Dados avançados de 2019 avançados à agência Lusa indicam que o gabinete de Ponta Delgada (ilha de São Miguel) da Associação Portuguesa de Apoio à Vítima (APAV) registou um total de 1.011 atendimentos a 285 vítimas de 1.048 crimes.
Maria José Raposo, coordenadora da UMAR — União de Mulheres Alternativa Resposta/Açores alerta que a pandemia originou casos com “contornos mais severos”, por exemplo de mulheres “com mais de 60 anos, que toda a vida tiveram na conjugalidade comportamentos graves de violência e chegaram uma altura em que, física e psicologicamente, já não conseguem suportar tamanha violência”.
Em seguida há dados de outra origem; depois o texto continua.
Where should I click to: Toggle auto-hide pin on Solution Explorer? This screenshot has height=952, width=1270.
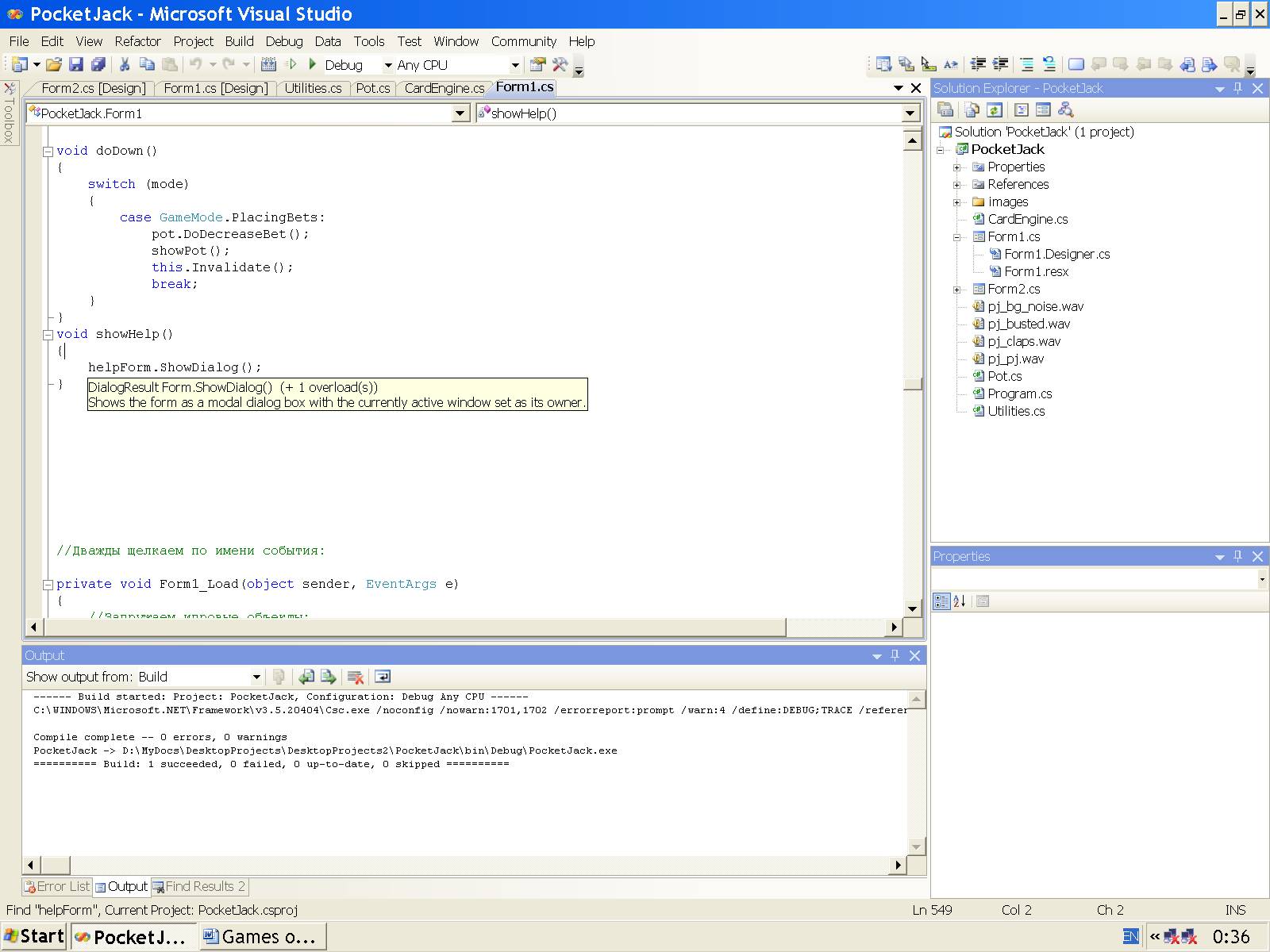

Para a responsável, a elevada incidência de casos de violência doméstica nos Açores poderá ser justificada por padrões de uma “sociedade patriarcal” incutidos e “transmitidos pela mãe ou pelo pai”.
Isto faz com que as vítimas “minimizem todos os sinais de violência conjugal”, submetendo-se a comportamentos agressivos, descreveu.
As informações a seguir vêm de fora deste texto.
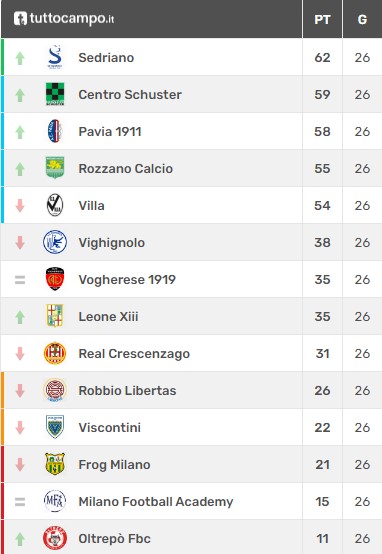This screenshot has width=382, height=554.
Task: Click the tuttocampo.it logo in the header
Action: (64, 19)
“Estamos ainda com resquícios bastante acentuados de uma sociedade patriarcal, em que o homem ainda prevalece nas relações. Se isto for incutido às raparigas, elas partem para aquela relação já em desigualdade. Portanto, vão ser submetidas a uma subjugação emocional, física, psicológica, económica e financeira”, explicou à Lusa a coordenadora da UMAR/Açores.
Paralelamente à violência conjugal, a técnica de apoio à vítima da UMAR revela ainda a existência com “muita frequência” de casos de violência dos filhos sobre pais, em concreto “sobre as mães” e que “têm muito a ver com consumos de álcool e outras substâncias”.
Apontando uma “ligeira diminuição no número de processos de apoio de 2019 para 2020”, a gestora do gabinete de apoio à vítima da APAV de Ponta Delgada, Raquel Rebelo assinala que “os casos tiveram uma maior severidade”.
Este ano ainda não existem números totais, mas a APAV assinala “um aumento” de situações, cuja “complexidade de atuação se manteve”.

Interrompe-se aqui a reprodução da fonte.